Гетерогенный принцип эклектической школы вскоре вызвал ее собственное растворение: великие таланты, которых обучали Карраччи, вскоре нашли свой собственный уклон и предались своему собственному особому вкусу. Б. Скидоне умер молодым в 1615 году. Бартоломео Скидоне, Гвидо Рени [57], Джованни Ланфранко, Франческо Альбани, Доменико Дзампьери и Франческо Барбьери, называемый Гверчино, отличались друг от друга в своих объектах подражания так же, как и их имена. Скидоне, весь разум которого был в его глазу, принял и часто к более низким сюжетам применял гармонию и цвет Корреджо, в то время как Ланфранко стремился, но стремился без успеха, следовать за ним через обширность его творения и масс. Грация привлекала Гвидо, но это была изученная грация театров: его женские формы — абстракты античной красоты, сопровождаемые томными позами, одетые сладострастными модами. Его мужские формы, копии моделей, таких, какие встречаются в благодатном климате, иногда высоко характерны для достойного мужества или апостольского пыла, как его Петр и Павел, ранее в Дзампьери в Болонье: иногда величественные, вежливые, безвкусные, как его Парис, сопровождающий Елену, больше с видом посла, по доверенности, чем уносящий ее с пылом любовника. Его «Аврора» заслуживала предшествовать более величественному солнцу и часам менее неуклюжим — его цвет варьируется с его стилем, иногда мягкий и гармоничный, иногда энергичный и суровый, иногда плоский и безвкусный. Альбани, главным образом привлеченный мягкими мифологическими концептами, формировал нереид и ореадов на пухлых венецианских моделях и противопоставлял их жемчужные оттенки розовым оттенкам амуров, сочному коричневому фавнов и сатиров и богатым морским или лесным пейзажам. Доменикино, более послушный, чем остальные, своим мастерам, стремился к красоте античности, выражению Рафаэля, энергии Аннибале, цвету Лодовико и, смешивая что-то от каждого, не дотягивал до всех; в то время как Гверчино прорвался как поток через все академические правила и с неуправляемым зудом копирования всего, что лежало на его пути, принес в жертву разум, форму и костюм эффектам цвета, свирепости светотени и бесстрашию руки.

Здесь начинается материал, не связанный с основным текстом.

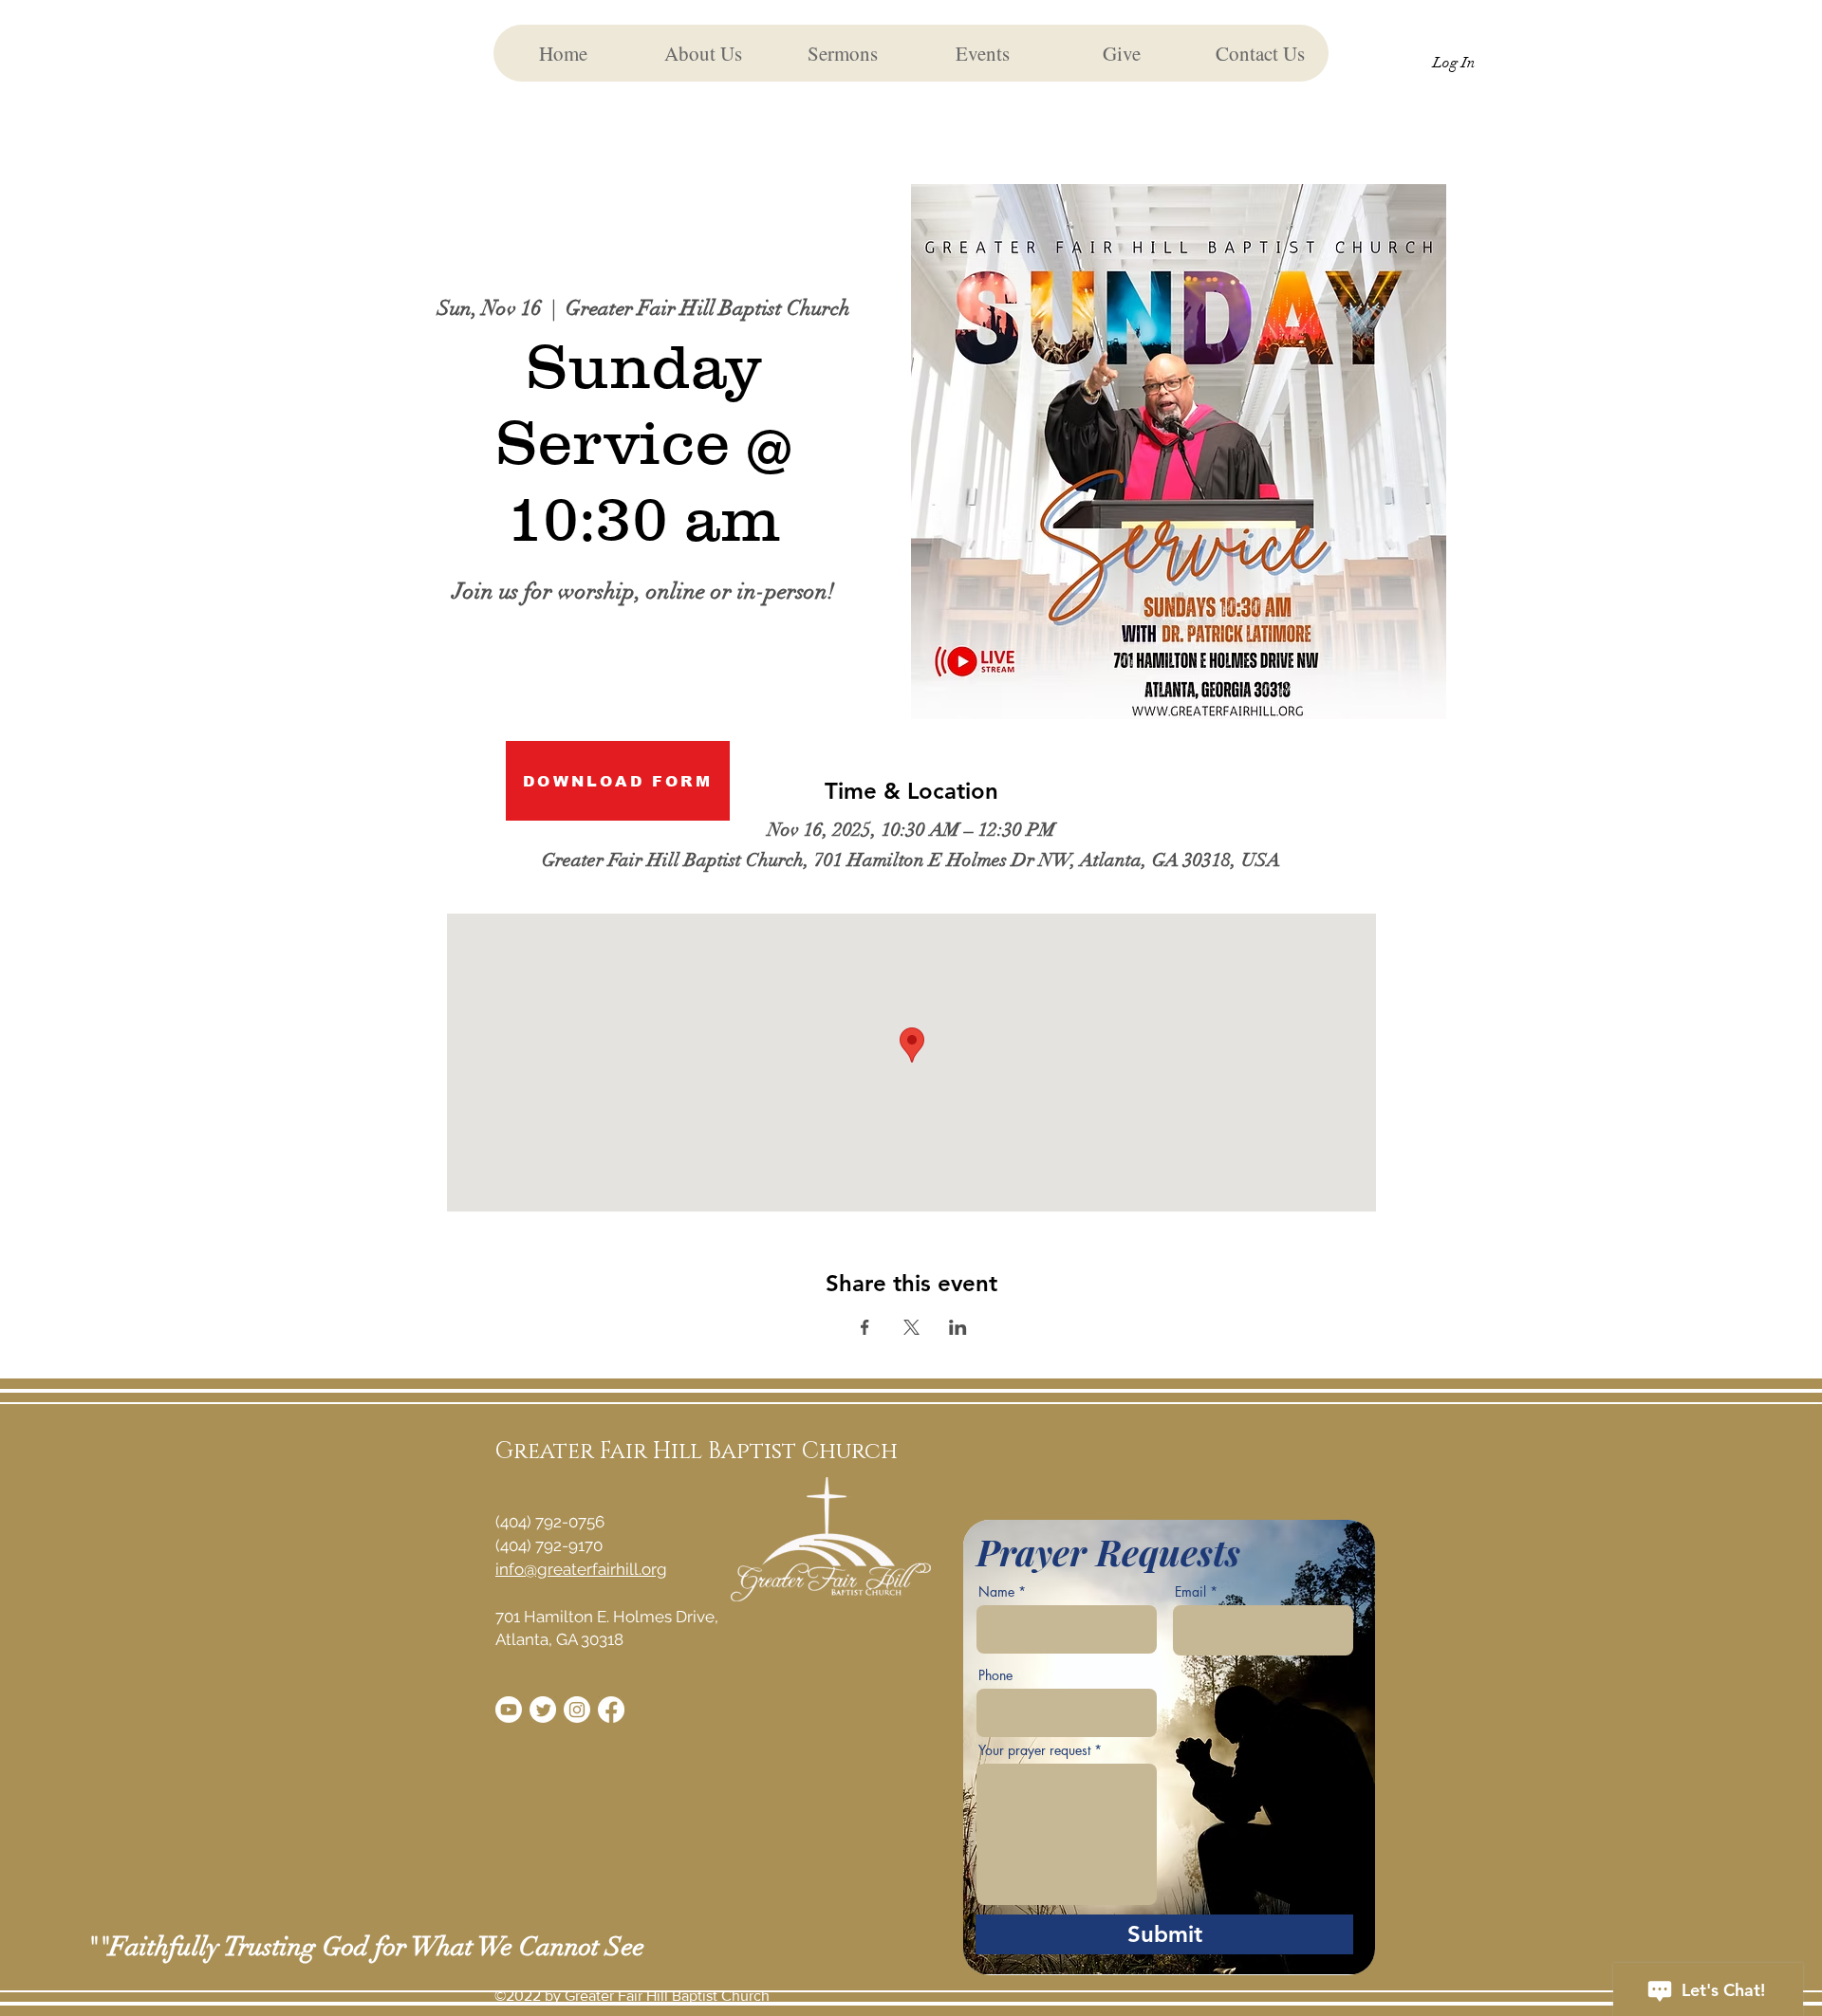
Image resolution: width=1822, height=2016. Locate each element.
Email (1190, 1592)
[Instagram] (577, 1709)
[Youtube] (508, 1709)
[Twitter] (543, 1709)
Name (996, 1592)
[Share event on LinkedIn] (958, 1327)
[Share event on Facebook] (865, 1327)
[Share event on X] (911, 1327)
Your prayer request (1034, 1750)
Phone (995, 1675)
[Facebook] (611, 1709)
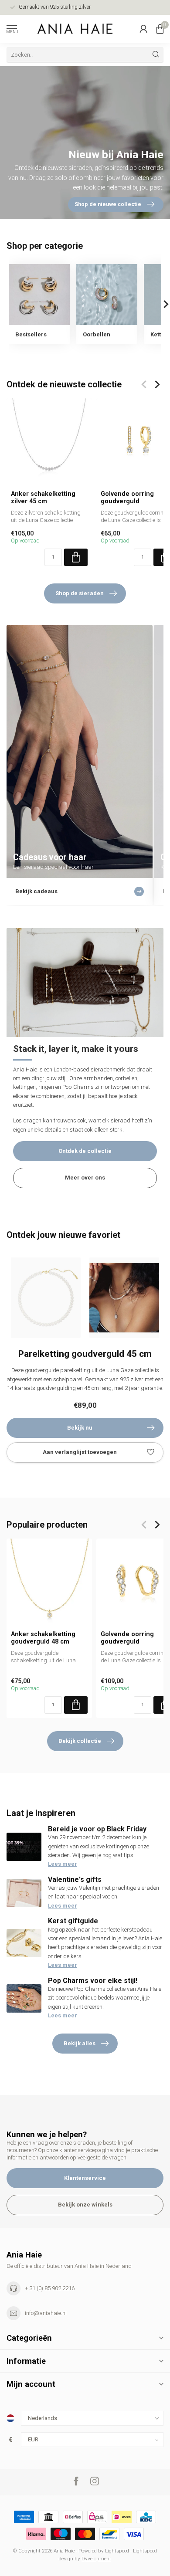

Таково было состояние искусства, когда дух механики, в подчинении тщеславию и выскочкам гордости папского непотизма, уничтожил то, что еще оставалось от смысла; когда уравновешивание, контраст, группировка, поглощенная композиция, излили потоп веселой обыденности на плафоны, панели и купола дворцов и храмов. Те, кто не мог задумать фигуру по отдельности, разбрасывали множества; считать — значило быть бедным. Радуга и времена года были разграблены ради их оттенков, и каждый глаз стал данником великих, но злоупотребленных талантов Пьетро да Кортона и завораживающей, но развращенной и пустой легкости Луки Джордано [58].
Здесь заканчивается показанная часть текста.